1)内径58.5mmの円形シャーレに水相15gを入れる
2)水相を入れたシャーレを室温23℃、相対湿度50%の環境下に開放状態で放置し、96時間放置する
3)96時間放置後の水相の質量を測定し、質量減少率を算出する
【0058】
[印刷物の製造]
23℃の温度条件下、先で得たエマルションインクを理想科学工業株式会社製の孔版印刷機「SF635」に装填した。中央に市松パターンを配し、周囲に10個の黒丸を配した原稿(1)を着版させて、200枚の連続印刷を行った。このときに得た200枚目の印刷物を標準印刷物とした。
印刷機の電源を切った後、16時間放置した。16時間後に再度電源を入れ、オートアイドリングを切った条件にて、原稿(1)において市松パターンの代わりに網点パターンを配した原稿(2)を着版させて、100枚の連続印刷を行った。
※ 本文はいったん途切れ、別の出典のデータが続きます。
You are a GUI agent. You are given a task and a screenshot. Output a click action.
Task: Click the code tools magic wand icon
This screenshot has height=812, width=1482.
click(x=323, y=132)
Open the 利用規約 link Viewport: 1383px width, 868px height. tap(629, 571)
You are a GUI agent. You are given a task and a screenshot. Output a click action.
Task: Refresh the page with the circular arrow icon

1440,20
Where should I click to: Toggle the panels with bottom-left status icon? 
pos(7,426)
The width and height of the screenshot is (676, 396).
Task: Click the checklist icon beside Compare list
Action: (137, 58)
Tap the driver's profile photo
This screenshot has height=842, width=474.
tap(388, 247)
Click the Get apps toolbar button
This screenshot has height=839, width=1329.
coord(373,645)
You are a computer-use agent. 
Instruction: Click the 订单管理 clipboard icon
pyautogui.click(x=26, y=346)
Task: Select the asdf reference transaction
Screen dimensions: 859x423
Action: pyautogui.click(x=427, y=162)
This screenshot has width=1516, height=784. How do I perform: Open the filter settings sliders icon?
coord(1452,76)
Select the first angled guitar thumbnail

この100枚の印刷物を評価対象印刷物とした。
【0059】
[印刷適正評価1:カスレ枚数の評価]
100枚尚評価対象印刷物を目視確認し、印刷物における原稿(2)の画像に関して印刷画像に欠損及び濃度不足がなく、所望の印刷画像が得られるまでの枚数を評価した。
【0060】
[印刷適正評価2:残像枚数の評価]
100枚尚評価対象印刷物を目視確認し、印刷開始から、原稿(1)の市松パターンの残像が視認できなくなるまでの枚数を評価した。
【0061】
[印刷適正評価3:印刷濃度上昇値の評価]
標準印刷物と、評価対象印刷物のうち10枚目の印刷物とについて、印刷から24時間後における黒丸部の印刷濃度(OD値)を測定した。両値の差を、標準印刷物からの印刷濃度(OD値)上昇値として評価した。
【0062】
【0063】
表1中の各成分の詳細は以下の通り
顔料:三菱ケミカル株式会社製「カーボンブラックMA8」、カーボンブラック
樹脂:荒川化学株式会社製「アラキード251」、アルキド樹脂、不揮発分97~100質量%
有機溶剤(1):米サラダ油
有機溶剤(2):ENEOS株式会社製「AFソルベント5号」
界面活性剤:日光ケミカルズ株式会社製「デカグリン5-OV」、ペンタオレイン酸ポリグリセリル
pH調整剤:ホウ砂
【0064】
表1中に示す通り、前述の方法にて測定される水相の質量減少率が50質量%以下である各実施例のエマルションインクは、時間を空けて印刷を再開した際の印刷適性に優れるものとなった。他方、前述の方法にて測定される水相の質量減少率が50質量%を超える比較例1のエマルションインクは、時間を空けて印刷を再開した際にカスレや残像が生じやすく、印刷適性に劣るものとなった。